3. Das Geheimnis der schwachen Signale: WSPR-Dekodierung unter der Rauschgrenze

Die Fähigkeit von WSPR, Signale zu dekodieren, die für das menschliche Ohr tief im Rauschen verborgen sind, basiert auf dem perfekten Zusammenspiel von drei nachrichtentechnischen Prinzipien. Jedes für sich ist wirkungsvoll, doch erst ihre Synergie erzeugt die aussergewöhnliche Leistungsfähigkeit des Protokolls.

Prinzip 1 – Konzentrierte Energie: Die Macht der schmalen Bandbreite

Das erste und vielleicht wichtigste Prinzip ist die Konzentration der Sendeenergie in eine extrem schmale Bandbreite. Das Konzept dahinter ist die spektrale Leistungsdichte. Anstatt die Sendeleistung von beispielsweise 100 mW über eine breite Frequenz zu verteilen, wie es bei der Sprachübertragung der Fall ist, wird sie bei WSPR in ein winziges Frequenzfenster von nur 6 Hz «gepresst».   

Ein Vergleich verdeutlicht die immense Auswirkung: Ein typisches SSB-Sprachsignal benötigt eine Bandbreite von etwa 2400 Hz. Bei gleicher Sendeleistung ist die Leistungsdichte (Watt pro Hertz) eines WSPR-Signals somit 400-mal höher (2400 Hz/6 Hz=400) als die eines SSB-Signals. Man kann sich dies wie den Unterschied zwischen dem breiten Rauschen eines Wasserfalls und dem schrillen, reinen Ton einer Pfeife vorstellen. Obwohl die Gesamtenergie des Wasserfalls (das Rauschen) weitaus grösser ist, ist die Pfeife (das WSPR-Signal) aufgrund ihrer extremen Frequenzkonzentration deutlich und unmissverständlich wahrnehmbar.

- [AUFGABENSTELLUNG]
a) Gib aus dem Text über die WSPR-Dekodierung die Stelle wörtlich wieder, die mit "3. Das Geheimnis" beginnt und bis einschliesslich "Leistungsfähigkeit des Protokolls." reicht.
b) Beantworte anhand des Textes über die WSPR-Dekodierung die folgenden Fragen:
(i) Auf wie vielen nachrichtentechnischen Prinzipien beruht die Fähigkeit von WSPR, Signale im Rauschen zu dekodieren?
(ii) Wie breit ist das Frequenzfenster, in das WSPR die Sendeleistung konzentriert?
(iii) Welche Bandbreite benötigt ein typisches SSB-Sprachsignal?

- [ROHDATEN]
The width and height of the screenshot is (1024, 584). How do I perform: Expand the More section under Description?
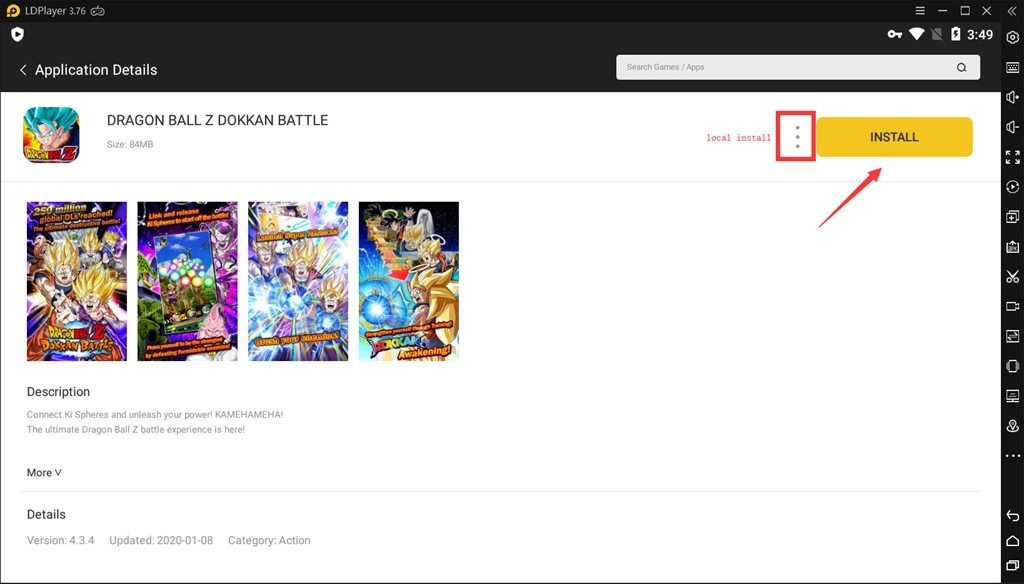43,471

- [ANTWORTEN IM EINZELNEN]
a)
3. Das Geheimnis der schwachen Signale: WSPR-Dekodierung unter der Rauschgrenze

Die Fähigkeit von WSPR, Signale zu dekodieren, die für das menschliche Ohr tief im Rauschen verborgen sind, basiert auf dem perfekten Zusammenspiel von drei nachrichtentechnischen Prinzipien. Jedes für sich ist wirkungsvoll, doch erst ihre Synergie erzeugt die aussergewöhnliche Leistungsfähigkeit des Protokolls.

b)
(i) Auf drei Prinzipien.
(ii) Es ist nur 6 Hz breit.
(iii) Etwa 2400 Hz.